Lorsqu’ils sortirent tous deux de derrière l’immense mur de terre, les hommes du Seigneur Philippe sifflèrent vers la jungle. Leurs chevaux hennirent en réponse et apparurent bientôt. Maintenant que les fuyards avaient été massacrés, ils devaient retourner au village et participer à la fin des hostilités. Lulle cherchait déjà son prochain parchemin dans sa sacoche, de quoi créer une lance de flamme. Un classique dans la profession, même si terriblement difficile à retracer. Seulement, Lulle était de ces chanceux à avoir une mémoire particulièrement fiable. Il était capable de retracer les runes d’un parchemin sans avoir de modèle sous les yeux. De toute sa vie, il n’avait rencontré qu’un seul Faussaire capable du même exploit, un Cobalte du nom d’Estienne Boethe. Un type glaçant qu’il espérait ne plus jamais revoir.

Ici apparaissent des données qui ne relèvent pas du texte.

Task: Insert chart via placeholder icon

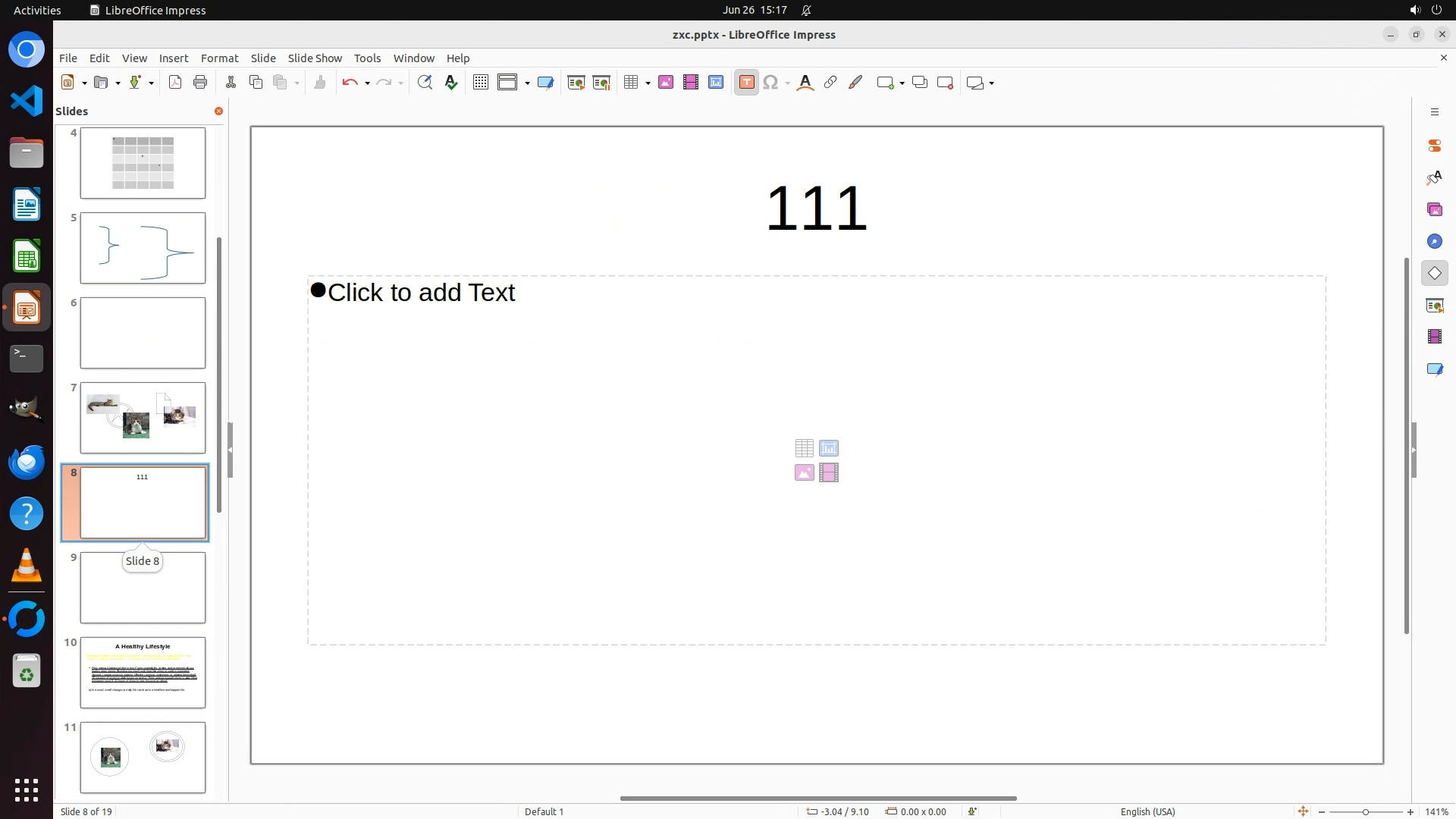Action: (829, 448)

Ils allaient pénétrer dans le village transformé en champs de bataille quand une flèche vint se planter dans le bras d’un cavalier. La Faussaire, surpris, porta son regard sur le cours d’eau. Une grande créature était en train de traverser, montée par une femme qui se préparait à décocher une nouvelle flèche. La cavalerie se contenta de galoper plus vite. L’archère était trop loin de toute façon, impossible de l’arrêter.
Sur le point de charger, les Deniens de la Laconie dégainèrent leurs sabres. Ils étaient le renfort parfait pour donner un coup fatal à la résistance des hommes du pays qui luttaient vaillamment. C’était sans compter sur la présence de plusieurs Némélée, ces gigantesques fauves qui tenaient en respect bien des soldats.
Sur son cheval en retrait, Lulle dressa son parchemin. C’était dans le but d'éliminer ce genre de menace qu’il était là, après tout. Il allait démarrer son incantation quand une ombre voila ses runes. Il leva les yeux et lâcha son parchemin de surprise. L’oiseau qui les survolait était bien dix fois plus grand qu’un Roch. Il aurait pu rivaliser avec un Puphant géant ! Comment une créature aussi gigantesque pouvait-elle se mouvoir dans les cieux ?
Les cris autour de lui le ramenèrent à la réalité. Il était toujours sur un champ de bataille et il allait devoir se ressaisir s’il ne voulait pas y mourir. Seulement, tandis qu’il rattrapait péniblement son parchemin, il se sentit frissonner et une grosse bulle s’extirpa de son corps. Il la regarda, perplexe, avant d’inspecter les alentours.
Les combats s’étaient figés. Tous, Cyanidiens comme envahisseurs, bêtes comme humains, observaient avec stupeur une bulle qui venait de sortir de leurs corps. Les plus curieux tendirent le doigt pour les toucher. Au moment même où leur bulle éclatait, les hommes expiraient en crachant du sang. Alors le Faussaire comprit.
— Lulle, qu’est-ce que cette malédiction ? tonna Philippe de Vivian, horrifié.
— Ce n’est pas une malédiction, mon Seigneur… C’est… C’est Vausturn. Le Colosse de la Mort.
Au même moment, l’oiseau gigantesque se posa sur ce qui avait dû être la demeure du chef du village, prêt à assister à son spectacle favori. Celui d’une bataille où la vie est aussi fragile qu’une bulle de savon.